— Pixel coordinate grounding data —
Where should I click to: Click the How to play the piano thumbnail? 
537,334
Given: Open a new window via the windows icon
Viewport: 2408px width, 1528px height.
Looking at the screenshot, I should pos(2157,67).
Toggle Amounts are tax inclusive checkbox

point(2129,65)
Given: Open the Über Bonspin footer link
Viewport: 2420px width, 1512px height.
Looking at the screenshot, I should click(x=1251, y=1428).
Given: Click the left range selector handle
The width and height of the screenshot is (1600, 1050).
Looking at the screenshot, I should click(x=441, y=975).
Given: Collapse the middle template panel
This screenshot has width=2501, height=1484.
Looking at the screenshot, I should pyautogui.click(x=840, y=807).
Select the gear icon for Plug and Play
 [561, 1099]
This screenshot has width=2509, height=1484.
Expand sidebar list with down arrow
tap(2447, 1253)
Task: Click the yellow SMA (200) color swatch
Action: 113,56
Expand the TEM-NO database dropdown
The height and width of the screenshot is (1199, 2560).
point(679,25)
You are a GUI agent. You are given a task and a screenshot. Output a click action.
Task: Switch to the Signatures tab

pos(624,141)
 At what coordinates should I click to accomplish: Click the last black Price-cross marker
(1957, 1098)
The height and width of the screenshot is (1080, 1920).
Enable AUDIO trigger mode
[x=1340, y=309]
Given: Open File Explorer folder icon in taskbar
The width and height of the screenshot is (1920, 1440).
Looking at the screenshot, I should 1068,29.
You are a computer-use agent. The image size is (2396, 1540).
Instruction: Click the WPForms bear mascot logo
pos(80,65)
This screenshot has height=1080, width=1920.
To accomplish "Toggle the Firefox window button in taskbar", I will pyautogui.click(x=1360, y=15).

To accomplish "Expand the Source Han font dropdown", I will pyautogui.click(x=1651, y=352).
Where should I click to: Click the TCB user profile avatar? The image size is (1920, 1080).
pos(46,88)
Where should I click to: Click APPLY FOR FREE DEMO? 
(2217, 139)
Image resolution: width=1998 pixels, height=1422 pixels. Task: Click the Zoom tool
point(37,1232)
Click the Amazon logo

— EXERCISE INSTRUCTIONS —
Each line from the one that contains "Where should I click to: Click APPLY" through the end of the records must be repeated exactly. No other line belongs in the answer.

— SOLUTION FOR THIS TASK —
Where should I click to: Click APPLY FOR FREE DEMO? 
(2217, 139)
Image resolution: width=1998 pixels, height=1422 pixels. Task: Click the Zoom tool
point(37,1232)
Click the Amazon logo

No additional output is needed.